**TASKS TO COMPLETE:**
1. From the segmentation rules page, list every match value it gives, along with the line of text each value belongs to.
2. Rewrite the segmentation rules page between "Default segmentation rules" and "supported and can be used bidirectionally.", inclusive, swapping "recommended" for "advised".

**TEXT PASSAGE:**
::::::::

Segmentation Rules (TMS)

Content is machine translated from English by Phrase Language AI.

Segmentation

Segmentation is the splitting of source texts into smaller parts. This improves the retrieval of previously translated text from a translation memory. Segments are presented in the editor and can be filtered. If a project has workflow steps, changes in segments are presented in the translation changes pane.

Default segmentation rules correspond with specifics of each supported language and can be customized.

Jobs imported with bad segmentation such as poorly formatted document files or the application of inappropriate segmentation customization can affect TM match values. It is recommended that some time is spent reviewing and preparing the source file before importation; a common problem is the incorrect use of line breaks versus paragraph breaks.

Example:

Good segmentation:

Translation memories with multilingual target languages are supported and can be used bidirectionally.

Match value of 100%.

Poor segmentation

Translation memories with multilingual target languages are supported.

Match value of 100%.
and can be used bidirectionally.

Match value of 63%.

::::::::

**PROVIDED INFORMATION:**
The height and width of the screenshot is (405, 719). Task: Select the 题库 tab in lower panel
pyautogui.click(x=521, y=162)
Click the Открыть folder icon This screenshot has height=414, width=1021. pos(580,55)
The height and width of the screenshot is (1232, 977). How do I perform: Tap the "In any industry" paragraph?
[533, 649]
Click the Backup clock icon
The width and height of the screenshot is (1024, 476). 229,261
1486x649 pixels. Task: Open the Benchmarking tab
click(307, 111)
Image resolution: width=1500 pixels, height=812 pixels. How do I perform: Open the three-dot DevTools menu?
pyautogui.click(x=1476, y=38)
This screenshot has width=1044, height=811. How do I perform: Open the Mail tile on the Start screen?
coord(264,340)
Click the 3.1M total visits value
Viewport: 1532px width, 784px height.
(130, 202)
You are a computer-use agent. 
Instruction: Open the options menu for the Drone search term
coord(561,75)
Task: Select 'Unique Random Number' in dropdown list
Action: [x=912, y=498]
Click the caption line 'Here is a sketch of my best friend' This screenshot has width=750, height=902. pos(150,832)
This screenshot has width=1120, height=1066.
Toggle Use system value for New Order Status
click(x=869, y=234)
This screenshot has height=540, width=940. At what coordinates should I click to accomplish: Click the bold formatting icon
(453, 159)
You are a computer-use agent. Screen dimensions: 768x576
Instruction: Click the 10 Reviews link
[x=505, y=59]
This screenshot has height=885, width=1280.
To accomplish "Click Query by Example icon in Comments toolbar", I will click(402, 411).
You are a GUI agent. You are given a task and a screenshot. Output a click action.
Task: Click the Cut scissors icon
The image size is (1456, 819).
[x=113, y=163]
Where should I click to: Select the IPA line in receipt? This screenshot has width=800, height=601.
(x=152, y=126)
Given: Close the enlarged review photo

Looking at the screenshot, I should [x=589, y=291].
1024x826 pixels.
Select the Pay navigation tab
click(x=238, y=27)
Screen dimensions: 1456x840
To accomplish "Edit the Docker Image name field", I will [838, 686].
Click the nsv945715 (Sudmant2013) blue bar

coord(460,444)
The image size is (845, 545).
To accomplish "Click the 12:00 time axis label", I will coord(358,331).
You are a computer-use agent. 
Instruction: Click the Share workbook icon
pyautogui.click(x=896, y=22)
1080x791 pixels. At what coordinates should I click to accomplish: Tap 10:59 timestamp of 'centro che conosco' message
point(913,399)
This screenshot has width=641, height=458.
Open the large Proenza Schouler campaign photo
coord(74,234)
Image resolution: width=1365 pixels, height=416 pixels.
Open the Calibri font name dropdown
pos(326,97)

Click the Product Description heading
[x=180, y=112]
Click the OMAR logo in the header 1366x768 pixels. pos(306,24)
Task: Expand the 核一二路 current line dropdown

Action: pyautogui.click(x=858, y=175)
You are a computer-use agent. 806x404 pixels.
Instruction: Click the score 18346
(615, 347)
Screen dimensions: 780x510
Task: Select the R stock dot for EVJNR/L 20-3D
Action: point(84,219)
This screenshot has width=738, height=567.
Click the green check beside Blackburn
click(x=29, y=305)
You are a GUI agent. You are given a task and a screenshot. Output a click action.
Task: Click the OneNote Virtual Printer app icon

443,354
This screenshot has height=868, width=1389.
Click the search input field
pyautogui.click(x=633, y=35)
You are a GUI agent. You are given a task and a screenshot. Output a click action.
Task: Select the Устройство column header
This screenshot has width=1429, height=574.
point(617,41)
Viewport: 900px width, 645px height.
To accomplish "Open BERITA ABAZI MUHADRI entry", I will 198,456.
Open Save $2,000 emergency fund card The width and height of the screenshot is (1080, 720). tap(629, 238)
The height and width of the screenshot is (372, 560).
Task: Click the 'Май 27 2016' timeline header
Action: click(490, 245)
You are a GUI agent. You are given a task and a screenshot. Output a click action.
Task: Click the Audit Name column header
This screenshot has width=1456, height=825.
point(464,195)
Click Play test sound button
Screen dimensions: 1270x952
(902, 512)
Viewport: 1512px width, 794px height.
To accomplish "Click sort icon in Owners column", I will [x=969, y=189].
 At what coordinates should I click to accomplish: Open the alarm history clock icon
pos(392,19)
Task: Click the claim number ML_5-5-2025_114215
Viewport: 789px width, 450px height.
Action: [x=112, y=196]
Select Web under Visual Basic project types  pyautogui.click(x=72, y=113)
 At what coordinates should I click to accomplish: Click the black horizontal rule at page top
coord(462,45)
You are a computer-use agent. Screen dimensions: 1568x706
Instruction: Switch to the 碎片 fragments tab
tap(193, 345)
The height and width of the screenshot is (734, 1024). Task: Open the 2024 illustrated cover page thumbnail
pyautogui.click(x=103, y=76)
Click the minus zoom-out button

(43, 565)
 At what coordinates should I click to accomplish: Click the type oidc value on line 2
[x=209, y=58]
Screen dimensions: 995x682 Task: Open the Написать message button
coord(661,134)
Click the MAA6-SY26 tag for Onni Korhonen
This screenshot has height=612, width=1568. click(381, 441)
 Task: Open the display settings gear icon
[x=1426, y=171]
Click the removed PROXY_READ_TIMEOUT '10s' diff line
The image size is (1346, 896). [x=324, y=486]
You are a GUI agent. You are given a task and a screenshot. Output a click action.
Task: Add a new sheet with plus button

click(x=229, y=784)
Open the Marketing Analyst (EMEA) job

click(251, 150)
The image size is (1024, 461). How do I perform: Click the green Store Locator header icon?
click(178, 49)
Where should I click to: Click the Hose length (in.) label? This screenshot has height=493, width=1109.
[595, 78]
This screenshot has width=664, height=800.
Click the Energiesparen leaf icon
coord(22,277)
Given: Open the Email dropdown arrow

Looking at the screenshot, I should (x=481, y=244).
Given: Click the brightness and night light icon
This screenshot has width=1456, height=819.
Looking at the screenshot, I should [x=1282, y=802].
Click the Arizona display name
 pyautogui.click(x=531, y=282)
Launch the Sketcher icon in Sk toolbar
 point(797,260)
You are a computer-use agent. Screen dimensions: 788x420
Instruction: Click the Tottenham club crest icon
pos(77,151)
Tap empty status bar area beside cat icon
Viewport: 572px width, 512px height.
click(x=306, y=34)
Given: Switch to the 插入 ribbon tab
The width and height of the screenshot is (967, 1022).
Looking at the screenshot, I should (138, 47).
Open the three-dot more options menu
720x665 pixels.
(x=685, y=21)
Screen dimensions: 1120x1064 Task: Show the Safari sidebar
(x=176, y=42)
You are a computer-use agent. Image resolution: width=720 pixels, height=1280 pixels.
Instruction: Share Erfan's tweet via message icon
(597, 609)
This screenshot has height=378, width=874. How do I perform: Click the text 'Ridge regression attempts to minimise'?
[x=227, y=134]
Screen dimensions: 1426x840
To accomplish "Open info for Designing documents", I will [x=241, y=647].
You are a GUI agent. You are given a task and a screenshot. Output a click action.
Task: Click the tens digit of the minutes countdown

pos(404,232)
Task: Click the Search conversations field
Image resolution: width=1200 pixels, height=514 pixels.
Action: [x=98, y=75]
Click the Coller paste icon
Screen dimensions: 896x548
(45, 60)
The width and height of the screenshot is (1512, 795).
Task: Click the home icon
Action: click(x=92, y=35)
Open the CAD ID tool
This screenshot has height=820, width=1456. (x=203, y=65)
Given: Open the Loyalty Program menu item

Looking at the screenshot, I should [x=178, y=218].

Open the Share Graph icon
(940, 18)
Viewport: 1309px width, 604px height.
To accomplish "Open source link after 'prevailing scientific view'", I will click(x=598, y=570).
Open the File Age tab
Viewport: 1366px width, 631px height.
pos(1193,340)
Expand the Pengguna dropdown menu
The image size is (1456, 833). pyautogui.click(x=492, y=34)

::::::::

**THE REPLIES:**
1.
- 100%: "Translation memories with multilingual target languages are supported and can be used bidirectionally." (good segmentation)
- 100%: "Translation memories with multilingual target languages are supported." (poor segmentation)
- 63%: "and can be used bidirectionally." (poor segmentation)

2.
Default segmentation rules correspond with specifics of each supported language and can be customized.

Jobs imported with bad segmentation such as poorly formatted document files or the application of inappropriate segmentation customization can affect TM match values. It is advised that some time is spent reviewing and preparing the source file before importation; a common problem is the incorrect use of line breaks versus paragraph breaks.

Example:

Good segmentation:

Translation memories with multilingual target languages are supported and can be used bidirectionally.